A chance conversation between Elinor Kelly and Norman Richardson, a leading Quaker in Ross-on-Wye, has led to more than 18 months hard work researching Conscientious Objectors (CO) in Herefordshire, and a new exhibition at Ross Library.
Elinor told the Ross Gazette that Norman’s father was a CO in World War I and he offered to let her read through his father’s papers. William Richardson is pictured far right, and below with his son, Norman.
Elinor said, as she read them she realised that this was a story which needed to be told and that there must be other men in the county, including Ross-on-Wye, who were prepared to suffer a great deal for their principals.
The first fact Elinor discovered was that the government in about 1920 ordered all the records of the COs, and the Military Service Tribunals which decided if they were really men of conscience or cowards and shirkers, to be destroyed. However, Cyril Pearce, an historian from Huddersfield had started work creating a database of 18,500 COs, 55 of whom were from Herefordshire, eight from Ross. And Elinor was able to start to reveal the hidden stories of pacifists from the county.

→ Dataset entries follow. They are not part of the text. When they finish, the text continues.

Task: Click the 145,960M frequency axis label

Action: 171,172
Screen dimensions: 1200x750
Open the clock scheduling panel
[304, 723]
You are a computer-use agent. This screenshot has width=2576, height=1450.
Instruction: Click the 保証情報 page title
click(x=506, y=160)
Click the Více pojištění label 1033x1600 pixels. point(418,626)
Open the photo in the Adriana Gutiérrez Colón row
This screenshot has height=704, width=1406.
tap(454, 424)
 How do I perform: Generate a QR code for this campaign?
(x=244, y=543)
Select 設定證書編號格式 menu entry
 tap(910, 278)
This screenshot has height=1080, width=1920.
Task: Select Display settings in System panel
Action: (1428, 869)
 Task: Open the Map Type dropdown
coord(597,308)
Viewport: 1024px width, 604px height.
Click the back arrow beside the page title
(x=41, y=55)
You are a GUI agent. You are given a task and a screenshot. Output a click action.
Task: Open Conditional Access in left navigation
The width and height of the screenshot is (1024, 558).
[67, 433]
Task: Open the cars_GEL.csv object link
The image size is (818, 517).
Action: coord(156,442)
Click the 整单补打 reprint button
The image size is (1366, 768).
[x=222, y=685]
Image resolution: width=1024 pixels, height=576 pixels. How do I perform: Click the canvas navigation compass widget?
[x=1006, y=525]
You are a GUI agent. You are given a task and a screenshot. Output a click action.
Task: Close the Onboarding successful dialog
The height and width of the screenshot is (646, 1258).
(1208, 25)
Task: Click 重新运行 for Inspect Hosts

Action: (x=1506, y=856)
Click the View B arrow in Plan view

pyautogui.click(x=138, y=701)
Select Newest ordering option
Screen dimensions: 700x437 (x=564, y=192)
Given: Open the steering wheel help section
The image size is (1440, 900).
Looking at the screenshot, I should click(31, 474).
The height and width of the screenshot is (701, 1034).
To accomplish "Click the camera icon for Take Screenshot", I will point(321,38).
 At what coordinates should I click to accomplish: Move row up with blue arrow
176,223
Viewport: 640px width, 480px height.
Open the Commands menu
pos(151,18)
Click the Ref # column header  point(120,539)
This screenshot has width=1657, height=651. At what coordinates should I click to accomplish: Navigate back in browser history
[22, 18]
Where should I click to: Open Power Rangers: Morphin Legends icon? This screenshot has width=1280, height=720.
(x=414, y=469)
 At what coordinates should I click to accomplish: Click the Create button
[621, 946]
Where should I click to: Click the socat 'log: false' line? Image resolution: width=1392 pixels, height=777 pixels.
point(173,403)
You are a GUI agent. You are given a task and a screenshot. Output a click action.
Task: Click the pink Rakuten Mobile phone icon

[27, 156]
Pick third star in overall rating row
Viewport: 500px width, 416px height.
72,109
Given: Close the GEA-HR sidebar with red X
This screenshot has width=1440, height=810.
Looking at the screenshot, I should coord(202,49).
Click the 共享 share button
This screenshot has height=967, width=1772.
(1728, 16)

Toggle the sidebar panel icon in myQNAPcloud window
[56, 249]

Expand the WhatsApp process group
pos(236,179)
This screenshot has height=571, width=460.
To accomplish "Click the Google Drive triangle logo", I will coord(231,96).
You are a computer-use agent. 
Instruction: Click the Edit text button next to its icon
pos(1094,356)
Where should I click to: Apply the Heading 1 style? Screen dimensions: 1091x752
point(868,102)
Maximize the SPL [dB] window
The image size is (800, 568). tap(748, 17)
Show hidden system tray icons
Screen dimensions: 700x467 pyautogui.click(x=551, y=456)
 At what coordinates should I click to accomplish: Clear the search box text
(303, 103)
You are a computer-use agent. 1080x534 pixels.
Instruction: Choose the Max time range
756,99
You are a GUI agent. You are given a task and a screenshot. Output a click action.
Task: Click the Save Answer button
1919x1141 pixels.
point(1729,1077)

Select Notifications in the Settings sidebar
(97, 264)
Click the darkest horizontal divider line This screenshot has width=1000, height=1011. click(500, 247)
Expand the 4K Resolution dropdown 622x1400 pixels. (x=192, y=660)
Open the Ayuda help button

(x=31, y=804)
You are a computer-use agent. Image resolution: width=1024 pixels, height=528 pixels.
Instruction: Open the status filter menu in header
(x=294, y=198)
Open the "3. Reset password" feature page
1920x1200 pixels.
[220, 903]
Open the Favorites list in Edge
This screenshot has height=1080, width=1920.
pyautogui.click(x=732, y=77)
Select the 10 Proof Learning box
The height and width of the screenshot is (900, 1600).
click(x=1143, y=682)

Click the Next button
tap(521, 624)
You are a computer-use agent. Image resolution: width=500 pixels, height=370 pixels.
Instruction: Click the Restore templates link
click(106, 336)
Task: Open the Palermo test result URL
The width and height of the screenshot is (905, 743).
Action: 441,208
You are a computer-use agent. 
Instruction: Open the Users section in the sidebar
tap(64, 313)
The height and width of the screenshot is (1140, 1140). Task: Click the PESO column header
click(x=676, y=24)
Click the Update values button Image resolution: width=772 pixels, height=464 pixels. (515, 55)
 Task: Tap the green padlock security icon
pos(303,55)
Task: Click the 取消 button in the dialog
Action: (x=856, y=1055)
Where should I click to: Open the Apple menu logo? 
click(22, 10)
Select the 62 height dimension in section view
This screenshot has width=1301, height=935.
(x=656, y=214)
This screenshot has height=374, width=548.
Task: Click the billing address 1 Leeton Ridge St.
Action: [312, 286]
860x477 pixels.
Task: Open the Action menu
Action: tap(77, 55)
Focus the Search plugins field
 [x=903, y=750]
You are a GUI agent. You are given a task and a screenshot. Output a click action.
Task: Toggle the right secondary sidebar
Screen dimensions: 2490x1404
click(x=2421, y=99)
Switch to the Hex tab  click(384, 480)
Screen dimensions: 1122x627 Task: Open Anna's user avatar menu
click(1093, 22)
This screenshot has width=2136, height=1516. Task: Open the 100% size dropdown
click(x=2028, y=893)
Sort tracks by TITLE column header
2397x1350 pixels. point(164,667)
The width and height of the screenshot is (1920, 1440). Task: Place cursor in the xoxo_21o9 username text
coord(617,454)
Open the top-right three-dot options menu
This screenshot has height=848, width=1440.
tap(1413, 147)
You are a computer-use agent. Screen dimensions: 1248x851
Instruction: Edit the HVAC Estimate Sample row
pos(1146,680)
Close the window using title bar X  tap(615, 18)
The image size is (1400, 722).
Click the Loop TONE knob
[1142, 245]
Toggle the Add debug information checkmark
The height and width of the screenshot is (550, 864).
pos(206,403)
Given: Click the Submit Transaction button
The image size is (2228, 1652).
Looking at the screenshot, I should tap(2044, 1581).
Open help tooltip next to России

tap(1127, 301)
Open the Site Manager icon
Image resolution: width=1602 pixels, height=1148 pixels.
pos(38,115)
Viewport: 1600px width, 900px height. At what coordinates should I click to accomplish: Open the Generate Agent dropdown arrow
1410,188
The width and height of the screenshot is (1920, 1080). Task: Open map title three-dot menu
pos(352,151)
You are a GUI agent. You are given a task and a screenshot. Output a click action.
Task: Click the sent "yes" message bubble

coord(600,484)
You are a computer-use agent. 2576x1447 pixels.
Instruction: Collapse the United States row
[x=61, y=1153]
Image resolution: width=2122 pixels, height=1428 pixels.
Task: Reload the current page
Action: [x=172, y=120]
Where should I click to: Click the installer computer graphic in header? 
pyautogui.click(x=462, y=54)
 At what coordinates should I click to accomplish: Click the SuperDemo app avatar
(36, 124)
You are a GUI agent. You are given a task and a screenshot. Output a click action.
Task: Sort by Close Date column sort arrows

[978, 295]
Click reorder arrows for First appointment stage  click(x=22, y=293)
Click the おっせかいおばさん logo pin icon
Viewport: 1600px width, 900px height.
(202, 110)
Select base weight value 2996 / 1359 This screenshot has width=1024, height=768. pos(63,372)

At the time the COs were very unpopular, often humiliated, and treated as disobedient soldiers. The Quakers were allowed to provide alternative routes to war service, such as the Friends Ambulance Unit. But the men of Ross were not Quakers, five (including four brothers) were Baptists, one was Methodist and another two were ‘Christian’. All were ordinary working men, three builders, one grocer, one waggoner and one fruit farmer. No records have yet been uncovered about how their churches and communities responded to their pacifism.
Three of the men were allowed to remain in their current employment, one was sent to work on a railway, the remaining four were variously arrested, court-martialled, imprisoned and sentenced to hard labour.
There is still a lot more to discover about these men who had the courage to hold on to their religious convictions despite the treatment they endured. Elinor is hoping to discover more about the COs and those who served in the Friends Ambulance Unit before a further exhibition which is planned to coincide with National CO Day in May next year.
On Monday, November 6th two exhibitions are opening in Ross Library’s Dennis Potter Room. The first is a display of banners about the work of Quakers in wartime, with special detail about the Friends Ambulance Unit. The second is a display of posters about Herefordshire’s Conscientious Objectors.